Exercise text:
# # # # # # #

This article was made possible by an educational grant from
Chamberlain College of Nursing


Yensen, J. (June, 2011). Editorial: Managing the fire hose as a current awareness strategy. Online Journal of Nursing Informatics (OJNI),15 (2). http://ojni.org/issues/?p=581


I find it difficult to keep up! I have abandoned browsing and random searching, all but given up on RSS aggregation and feed reading, stopped reading many blogs, and thought quietly about walking away from computers altogether.

For years I have been using various devices to aggregate useful resources, or as I call it e-curating and have found Zotero to be useful, along with VUE and CmapTools (for concept-resource mapping). Recently, I discovered a beta for Scoop.it! where curating is made relatively painless and decided to continue curating for some of the courses I teach, namely informatics, pharmacology and pathophysiology in an effort to see if it would support student learning and engagement with the subject matter. I invite all of you to explore the collections so far and feel free to participate, as with many curators we might see emergence and other interesting collective phenomena.

I will keep track of the time I spend e-curating using Scoop.it! (probably minutes per day) and try to estimate the return on time investment in terms of correlated student interest and outcomes in online courses. My conception of learner interaction in a course might lend itself to looking at such outcomes, as shown in this concept map of interacting with content.  In future editorials, I will expand upon construct validity, content validity and strategies for elearning in advanced nursing education, including nurse practitioners and DNP education.

# # # # # # #

To do:
List every software tool that the editorial on e-curating names as a way to collect or map resources.

# # # # # # #

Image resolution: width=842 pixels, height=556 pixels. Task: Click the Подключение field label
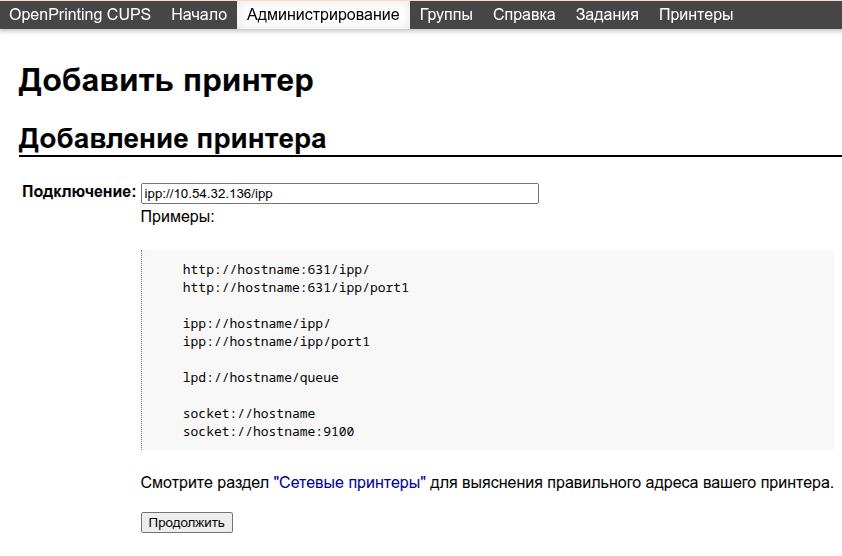pyautogui.click(x=79, y=192)
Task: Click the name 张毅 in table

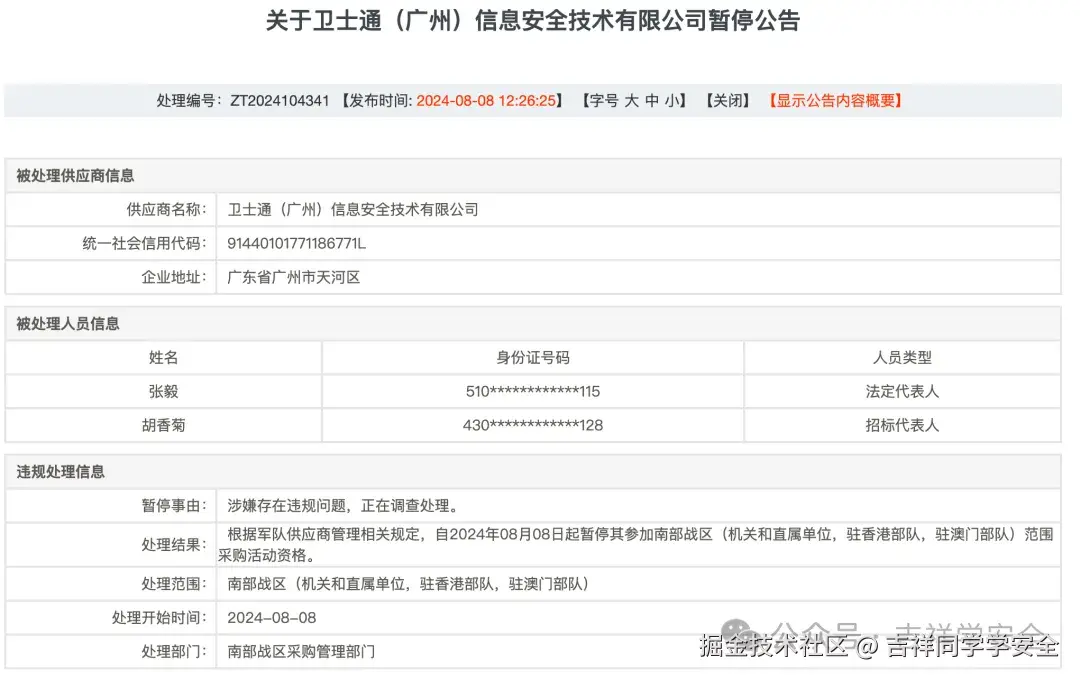Action: [x=162, y=391]
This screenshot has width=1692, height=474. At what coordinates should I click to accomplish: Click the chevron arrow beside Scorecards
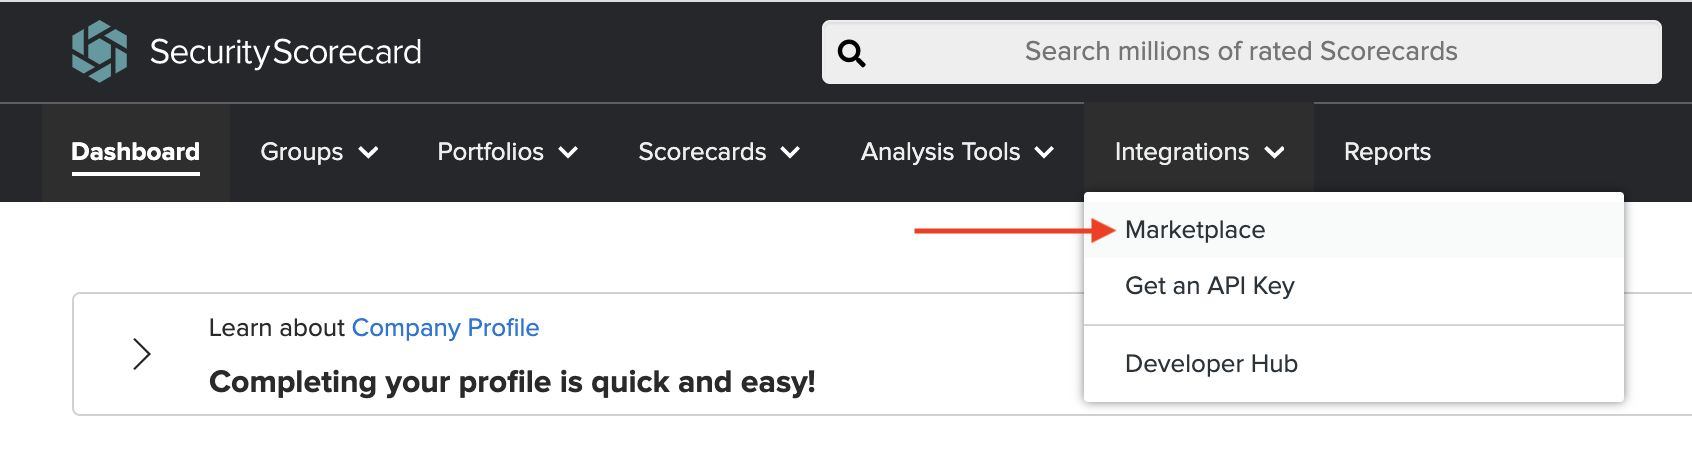[790, 152]
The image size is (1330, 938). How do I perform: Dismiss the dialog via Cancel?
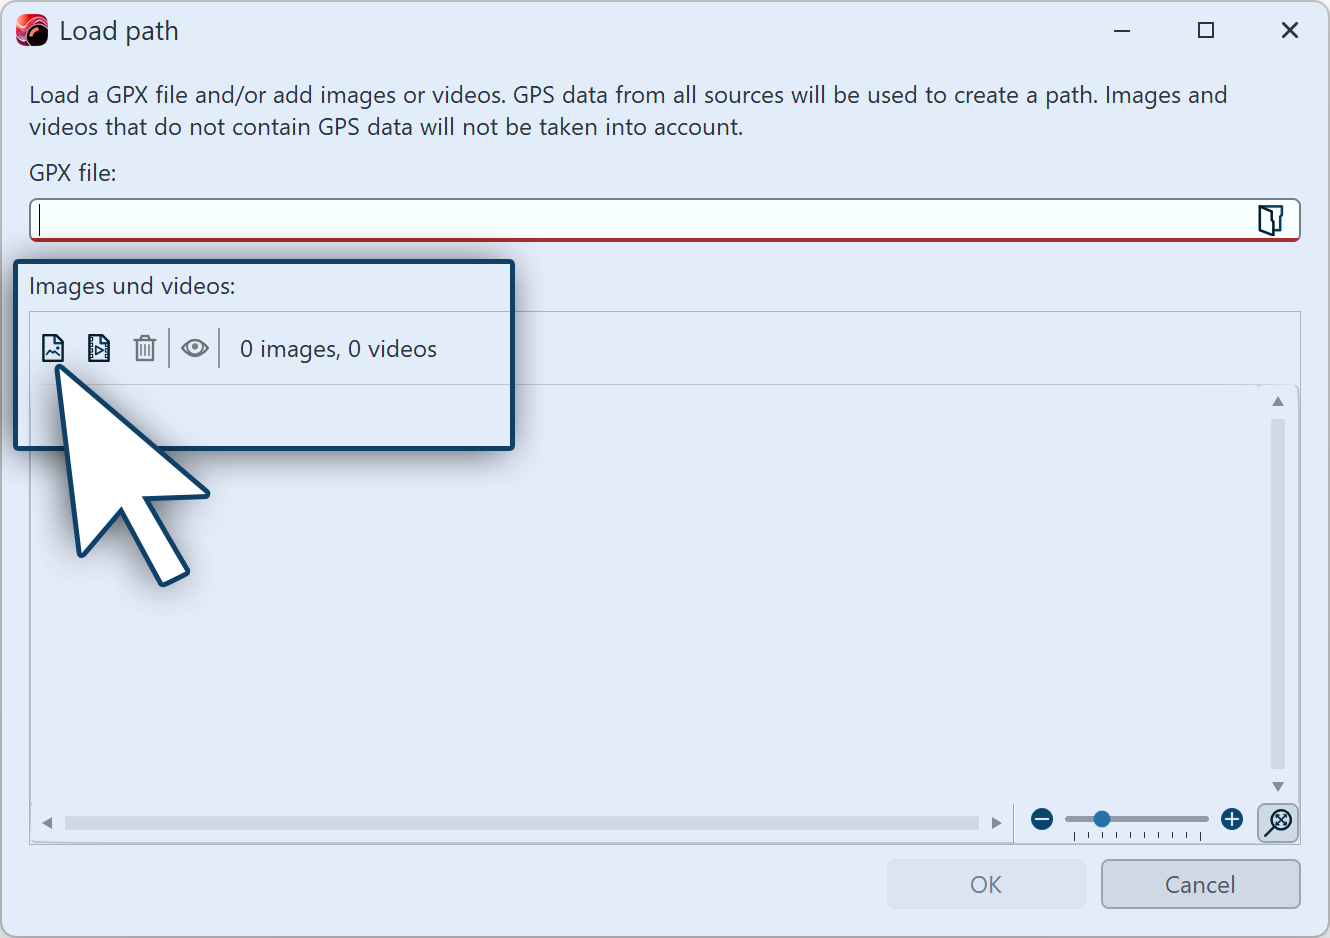(1200, 884)
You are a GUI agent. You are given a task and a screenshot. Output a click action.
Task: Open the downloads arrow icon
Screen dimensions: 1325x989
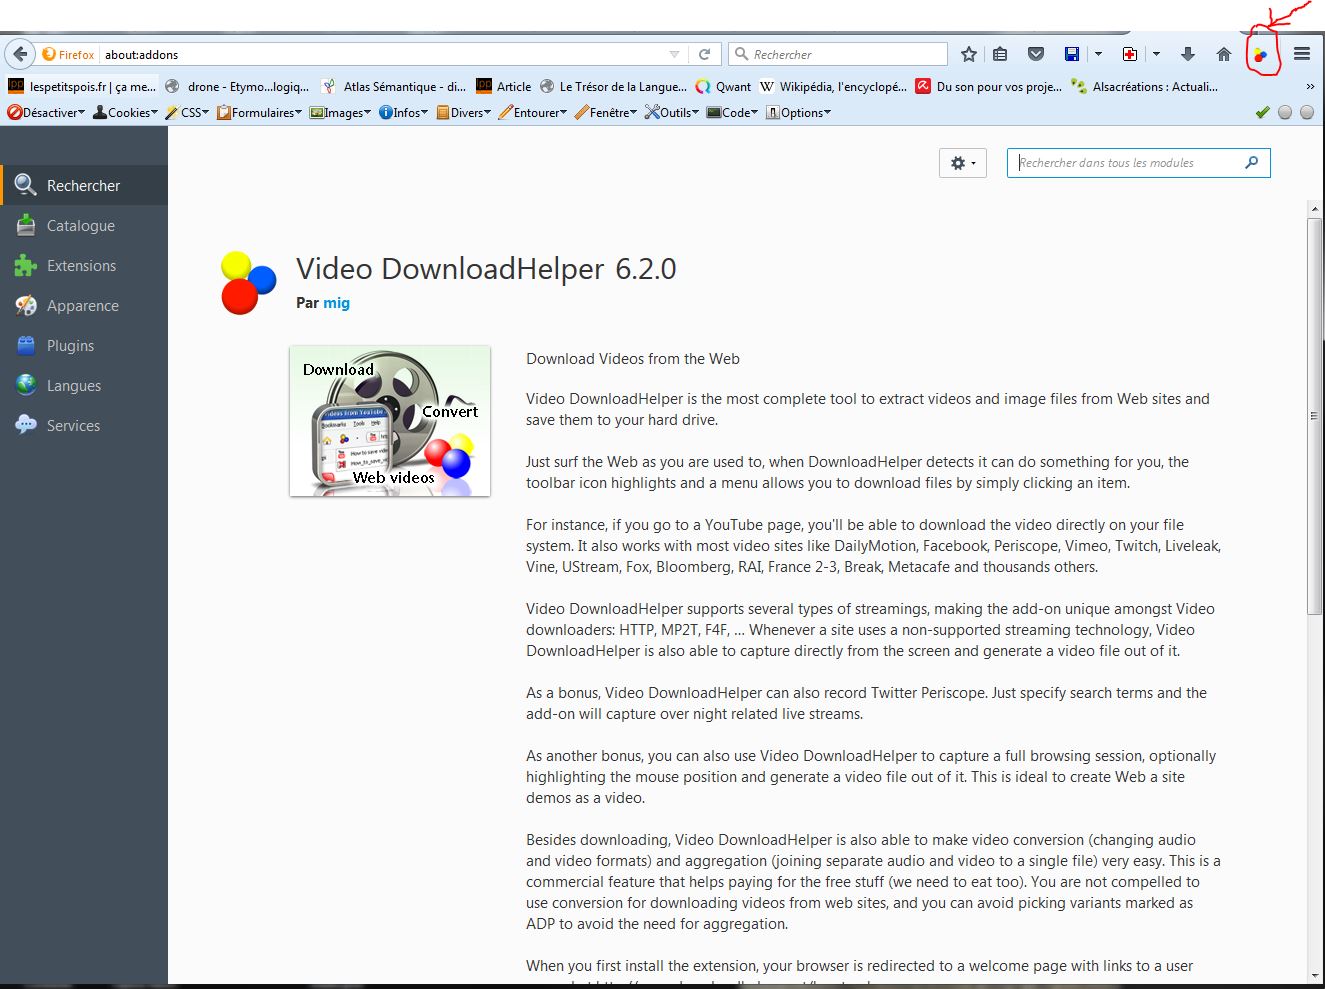pos(1188,54)
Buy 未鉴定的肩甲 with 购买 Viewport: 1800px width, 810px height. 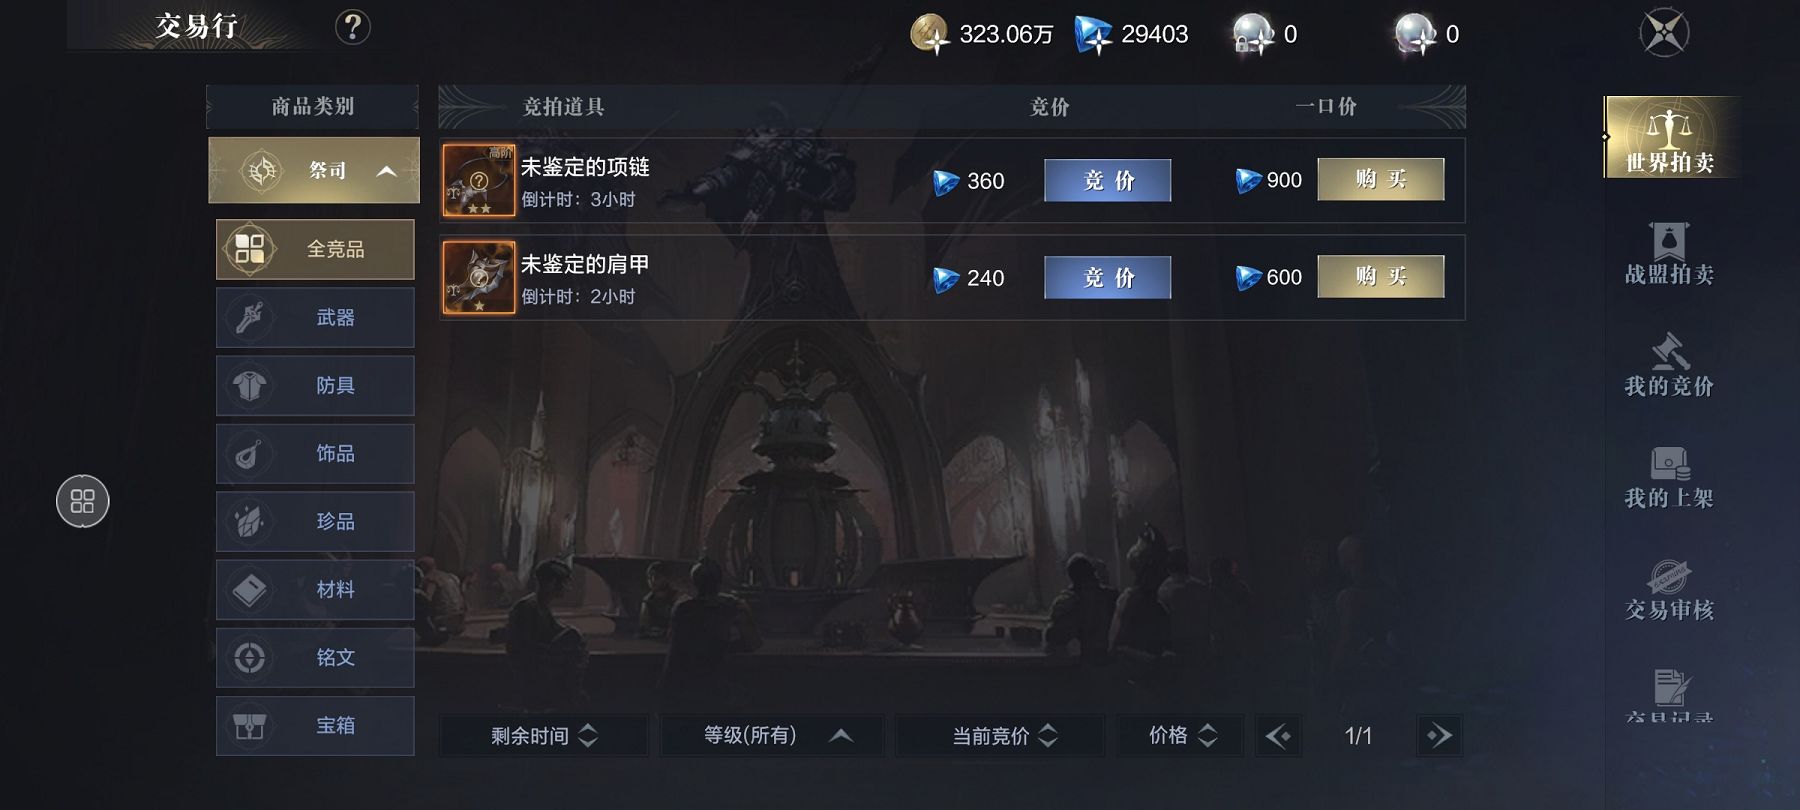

# # # # # # #

Task solution:
Zotero, VUE, CmapTools, Scoop.it!